TASK DESCRIPTION: Keeping each word and mark in place, write out the full listing once more.

STUDY MATERIAL:
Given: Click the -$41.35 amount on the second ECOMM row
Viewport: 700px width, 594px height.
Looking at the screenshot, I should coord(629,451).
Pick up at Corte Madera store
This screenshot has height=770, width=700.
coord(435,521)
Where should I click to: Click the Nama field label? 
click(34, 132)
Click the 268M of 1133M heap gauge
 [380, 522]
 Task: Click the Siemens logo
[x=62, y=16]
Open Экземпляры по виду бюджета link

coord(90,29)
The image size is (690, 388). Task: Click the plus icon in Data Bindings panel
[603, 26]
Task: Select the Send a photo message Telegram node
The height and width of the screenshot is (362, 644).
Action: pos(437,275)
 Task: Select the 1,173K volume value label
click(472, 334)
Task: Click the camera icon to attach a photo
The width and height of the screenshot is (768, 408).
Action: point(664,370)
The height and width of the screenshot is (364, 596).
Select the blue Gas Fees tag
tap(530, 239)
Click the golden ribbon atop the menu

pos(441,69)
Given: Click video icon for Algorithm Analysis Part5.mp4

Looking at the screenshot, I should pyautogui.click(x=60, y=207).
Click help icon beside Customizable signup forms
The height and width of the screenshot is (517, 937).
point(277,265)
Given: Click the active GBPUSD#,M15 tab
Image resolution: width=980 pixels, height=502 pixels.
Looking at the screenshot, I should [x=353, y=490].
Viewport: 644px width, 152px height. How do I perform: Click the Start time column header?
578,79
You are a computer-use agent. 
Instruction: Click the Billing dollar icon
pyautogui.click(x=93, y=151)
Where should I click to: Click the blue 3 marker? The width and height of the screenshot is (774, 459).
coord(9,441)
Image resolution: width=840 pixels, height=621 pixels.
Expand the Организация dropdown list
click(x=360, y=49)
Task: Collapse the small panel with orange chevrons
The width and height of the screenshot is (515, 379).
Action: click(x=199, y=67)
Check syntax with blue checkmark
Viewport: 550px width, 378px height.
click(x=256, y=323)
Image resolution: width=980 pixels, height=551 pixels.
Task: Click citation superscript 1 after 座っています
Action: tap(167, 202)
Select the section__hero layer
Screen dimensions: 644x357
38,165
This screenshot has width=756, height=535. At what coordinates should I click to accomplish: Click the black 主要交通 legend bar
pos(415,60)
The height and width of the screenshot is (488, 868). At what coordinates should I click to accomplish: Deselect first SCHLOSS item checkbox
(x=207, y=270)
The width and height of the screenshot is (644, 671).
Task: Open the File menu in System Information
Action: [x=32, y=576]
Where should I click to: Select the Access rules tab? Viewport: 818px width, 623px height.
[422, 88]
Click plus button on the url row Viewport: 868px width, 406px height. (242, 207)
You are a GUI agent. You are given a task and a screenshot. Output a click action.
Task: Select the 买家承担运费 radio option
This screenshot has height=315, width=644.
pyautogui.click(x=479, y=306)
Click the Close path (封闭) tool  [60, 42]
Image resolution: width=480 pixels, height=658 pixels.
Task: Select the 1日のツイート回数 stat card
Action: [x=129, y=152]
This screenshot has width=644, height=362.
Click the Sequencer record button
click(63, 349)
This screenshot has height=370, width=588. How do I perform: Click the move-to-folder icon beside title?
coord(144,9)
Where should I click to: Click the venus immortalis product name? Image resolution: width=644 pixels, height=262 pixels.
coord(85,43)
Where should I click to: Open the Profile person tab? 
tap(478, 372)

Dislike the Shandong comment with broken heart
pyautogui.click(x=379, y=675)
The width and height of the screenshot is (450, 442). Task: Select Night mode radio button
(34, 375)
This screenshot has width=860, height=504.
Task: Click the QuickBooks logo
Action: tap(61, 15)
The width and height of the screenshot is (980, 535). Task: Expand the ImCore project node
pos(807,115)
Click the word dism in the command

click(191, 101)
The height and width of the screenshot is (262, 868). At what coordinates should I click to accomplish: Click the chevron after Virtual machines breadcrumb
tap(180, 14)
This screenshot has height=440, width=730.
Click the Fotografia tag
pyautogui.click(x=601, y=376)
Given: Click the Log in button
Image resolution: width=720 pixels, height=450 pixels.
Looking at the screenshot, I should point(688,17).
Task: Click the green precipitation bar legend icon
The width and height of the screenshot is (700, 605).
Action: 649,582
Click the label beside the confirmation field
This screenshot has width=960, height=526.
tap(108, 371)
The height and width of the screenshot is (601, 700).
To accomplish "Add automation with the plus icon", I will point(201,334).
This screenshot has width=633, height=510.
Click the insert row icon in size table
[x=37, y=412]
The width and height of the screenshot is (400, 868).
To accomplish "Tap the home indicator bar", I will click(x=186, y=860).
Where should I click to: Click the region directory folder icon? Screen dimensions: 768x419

REPLY TO THE EXERCISE:
Given: Click the -$41.35 amount on the second ECOMM row
Viewport: 700px width, 594px height.
Looking at the screenshot, I should coord(629,451).
Pick up at Corte Madera store
This screenshot has height=770, width=700.
coord(435,521)
Where should I click to: Click the Nama field label? 
click(34, 132)
Click the 268M of 1133M heap gauge
 [380, 522]
 Task: Click the Siemens logo
[x=62, y=16]
Open Экземпляры по виду бюджета link

coord(90,29)
The image size is (690, 388). Task: Click the plus icon in Data Bindings panel
[603, 26]
Task: Select the Send a photo message Telegram node
The height and width of the screenshot is (362, 644).
Action: pos(437,275)
 Task: Select the 1,173K volume value label
click(472, 334)
Task: Click the camera icon to attach a photo
The width and height of the screenshot is (768, 408).
Action: point(664,370)
The height and width of the screenshot is (364, 596).
Select the blue Gas Fees tag
tap(530, 239)
Click the golden ribbon atop the menu

pos(441,69)
Given: Click video icon for Algorithm Analysis Part5.mp4

Looking at the screenshot, I should pyautogui.click(x=60, y=207).
Click help icon beside Customizable signup forms
The height and width of the screenshot is (517, 937).
point(277,265)
Given: Click the active GBPUSD#,M15 tab
Image resolution: width=980 pixels, height=502 pixels.
Looking at the screenshot, I should [x=353, y=490].
Viewport: 644px width, 152px height. How do I perform: Click the Start time column header?
578,79
You are a computer-use agent. 
Instruction: Click the Billing dollar icon
pyautogui.click(x=93, y=151)
Where should I click to: Click the blue 3 marker? The width and height of the screenshot is (774, 459).
coord(9,441)
Image resolution: width=840 pixels, height=621 pixels.
Expand the Организация dropdown list
click(x=360, y=49)
Task: Collapse the small panel with orange chevrons
The width and height of the screenshot is (515, 379).
Action: click(x=199, y=67)
Check syntax with blue checkmark
Viewport: 550px width, 378px height.
click(x=256, y=323)
Image resolution: width=980 pixels, height=551 pixels.
Task: Click citation superscript 1 after 座っています
Action: tap(167, 202)
Select the section__hero layer
Screen dimensions: 644x357
38,165
This screenshot has width=756, height=535. At what coordinates should I click to accomplish: Click the black 主要交通 legend bar
pos(415,60)
The height and width of the screenshot is (488, 868). At what coordinates should I click to accomplish: Deselect first SCHLOSS item checkbox
(x=207, y=270)
The width and height of the screenshot is (644, 671).
Task: Open the File menu in System Information
Action: [x=32, y=576]
Where should I click to: Select the Access rules tab? Viewport: 818px width, 623px height.
[422, 88]
Click plus button on the url row Viewport: 868px width, 406px height. (242, 207)
You are a GUI agent. You are given a task and a screenshot. Output a click action.
Task: Select the 买家承担运费 radio option
This screenshot has height=315, width=644.
pyautogui.click(x=479, y=306)
Click the Close path (封闭) tool  [60, 42]
Image resolution: width=480 pixels, height=658 pixels.
Task: Select the 1日のツイート回数 stat card
Action: [x=129, y=152]
This screenshot has width=644, height=362.
Click the Sequencer record button
click(63, 349)
This screenshot has height=370, width=588. How do I perform: Click the move-to-folder icon beside title?
coord(144,9)
Where should I click to: Click the venus immortalis product name? Image resolution: width=644 pixels, height=262 pixels.
coord(85,43)
Where should I click to: Open the Profile person tab? 
tap(478, 372)

Dislike the Shandong comment with broken heart
pyautogui.click(x=379, y=675)
The width and height of the screenshot is (450, 442). Task: Select Night mode radio button
(34, 375)
This screenshot has width=860, height=504.
Task: Click the QuickBooks logo
Action: tap(61, 15)
The width and height of the screenshot is (980, 535). Task: Expand the ImCore project node
pos(807,115)
Click the word dism in the command

click(191, 101)
The height and width of the screenshot is (262, 868). At what coordinates should I click to accomplish: Click the chevron after Virtual machines breadcrumb
tap(180, 14)
This screenshot has height=440, width=730.
Click the Fotografia tag
pyautogui.click(x=601, y=376)
Given: Click the Log in button
Image resolution: width=720 pixels, height=450 pixels.
Looking at the screenshot, I should point(688,17).
Task: Click the green precipitation bar legend icon
The width and height of the screenshot is (700, 605).
Action: 649,582
Click the label beside the confirmation field
This screenshot has width=960, height=526.
tap(108, 371)
The height and width of the screenshot is (601, 700).
To accomplish "Add automation with the plus icon", I will point(201,334).
This screenshot has width=633, height=510.
Click the insert row icon in size table
[x=37, y=412]
The width and height of the screenshot is (400, 868).
To accomplish "Tap the home indicator bar", I will click(x=186, y=860).
Where should I click to: Click the region directory folder icon? Screen dimensions: 768x419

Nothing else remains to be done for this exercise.